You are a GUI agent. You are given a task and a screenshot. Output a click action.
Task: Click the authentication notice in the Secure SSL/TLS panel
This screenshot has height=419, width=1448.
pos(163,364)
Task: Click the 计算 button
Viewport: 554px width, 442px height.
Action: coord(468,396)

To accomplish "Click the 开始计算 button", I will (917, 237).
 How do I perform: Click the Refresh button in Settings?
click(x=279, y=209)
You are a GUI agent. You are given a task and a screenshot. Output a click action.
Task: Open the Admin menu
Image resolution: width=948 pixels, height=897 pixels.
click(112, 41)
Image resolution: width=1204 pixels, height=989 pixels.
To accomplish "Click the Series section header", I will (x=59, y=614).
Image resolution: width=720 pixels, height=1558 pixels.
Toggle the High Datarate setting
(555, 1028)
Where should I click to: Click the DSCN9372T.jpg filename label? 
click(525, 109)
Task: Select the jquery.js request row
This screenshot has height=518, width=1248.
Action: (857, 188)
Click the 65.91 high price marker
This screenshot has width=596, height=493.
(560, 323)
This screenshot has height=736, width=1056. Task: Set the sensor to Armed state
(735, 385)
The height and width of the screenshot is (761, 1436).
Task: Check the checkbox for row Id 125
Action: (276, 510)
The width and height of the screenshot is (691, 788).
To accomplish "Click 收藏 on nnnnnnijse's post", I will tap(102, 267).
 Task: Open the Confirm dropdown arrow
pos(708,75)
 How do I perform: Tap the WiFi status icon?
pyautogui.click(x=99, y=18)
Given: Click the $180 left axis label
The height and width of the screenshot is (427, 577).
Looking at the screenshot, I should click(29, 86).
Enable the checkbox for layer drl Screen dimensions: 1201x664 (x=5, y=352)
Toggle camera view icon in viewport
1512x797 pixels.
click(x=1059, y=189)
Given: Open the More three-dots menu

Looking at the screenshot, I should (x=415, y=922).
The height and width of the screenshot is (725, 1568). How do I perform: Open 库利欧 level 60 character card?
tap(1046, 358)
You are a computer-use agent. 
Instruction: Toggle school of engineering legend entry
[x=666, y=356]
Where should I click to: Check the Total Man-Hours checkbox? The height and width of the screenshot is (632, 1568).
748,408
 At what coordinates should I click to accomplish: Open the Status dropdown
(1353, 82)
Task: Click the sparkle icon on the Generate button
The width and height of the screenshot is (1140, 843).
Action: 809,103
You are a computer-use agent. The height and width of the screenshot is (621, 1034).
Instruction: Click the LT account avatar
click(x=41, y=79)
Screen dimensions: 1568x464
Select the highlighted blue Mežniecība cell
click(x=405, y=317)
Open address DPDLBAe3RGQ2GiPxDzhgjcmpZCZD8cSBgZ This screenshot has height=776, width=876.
* * * *
◆ WORK TO COMPLETE: Start at the first line and transcribe the data exactly through the last.

◆ SOLUTION:
You are a GUI agent. You are given a task and a screenshot. Output a click action.
Task: Click the authentication notice in the Secure SSL/TLS panel
This screenshot has height=419, width=1448.
pos(163,364)
Task: Click the 计算 button
Viewport: 554px width, 442px height.
Action: coord(468,396)

To accomplish "Click the 开始计算 button", I will (917, 237).
 How do I perform: Click the Refresh button in Settings?
click(x=279, y=209)
You are a GUI agent. You are given a task and a screenshot. Output a click action.
Task: Open the Admin menu
Image resolution: width=948 pixels, height=897 pixels.
click(112, 41)
Image resolution: width=1204 pixels, height=989 pixels.
To accomplish "Click the Series section header", I will (x=59, y=614).
Image resolution: width=720 pixels, height=1558 pixels.
Toggle the High Datarate setting
(555, 1028)
Where should I click to: Click the DSCN9372T.jpg filename label? 
click(525, 109)
Task: Select the jquery.js request row
This screenshot has height=518, width=1248.
Action: (857, 188)
Click the 65.91 high price marker
This screenshot has width=596, height=493.
(560, 323)
This screenshot has height=736, width=1056. Task: Set the sensor to Armed state
(735, 385)
The height and width of the screenshot is (761, 1436).
Task: Check the checkbox for row Id 125
Action: (276, 510)
The width and height of the screenshot is (691, 788).
To accomplish "Click 收藏 on nnnnnnijse's post", I will tap(102, 267).
 Task: Open the Confirm dropdown arrow
pos(708,75)
 How do I perform: Tap the WiFi status icon?
pyautogui.click(x=99, y=18)
Given: Click the $180 left axis label
The height and width of the screenshot is (427, 577).
Looking at the screenshot, I should click(29, 86).
Enable the checkbox for layer drl Screen dimensions: 1201x664 (x=5, y=352)
Toggle camera view icon in viewport
1512x797 pixels.
click(x=1059, y=189)
Given: Open the More three-dots menu

Looking at the screenshot, I should (x=415, y=922).
The height and width of the screenshot is (725, 1568). How do I perform: Open 库利欧 level 60 character card?
tap(1046, 358)
You are a computer-use agent. 
Instruction: Toggle school of engineering legend entry
[x=666, y=356]
Where should I click to: Check the Total Man-Hours checkbox? The height and width of the screenshot is (632, 1568).
748,408
 At what coordinates should I click to accomplish: Open the Status dropdown
(1353, 82)
Task: Click the sparkle icon on the Generate button
The width and height of the screenshot is (1140, 843).
Action: 809,103
You are a computer-use agent. The height and width of the screenshot is (621, 1034).
Instruction: Click the LT account avatar
click(x=41, y=79)
Screen dimensions: 1568x464
Select the highlighted blue Mežniecība cell
click(x=405, y=317)
Open address DPDLBAe3RGQ2GiPxDzhgjcmpZCZD8cSBgZ This screenshot has height=776, width=876.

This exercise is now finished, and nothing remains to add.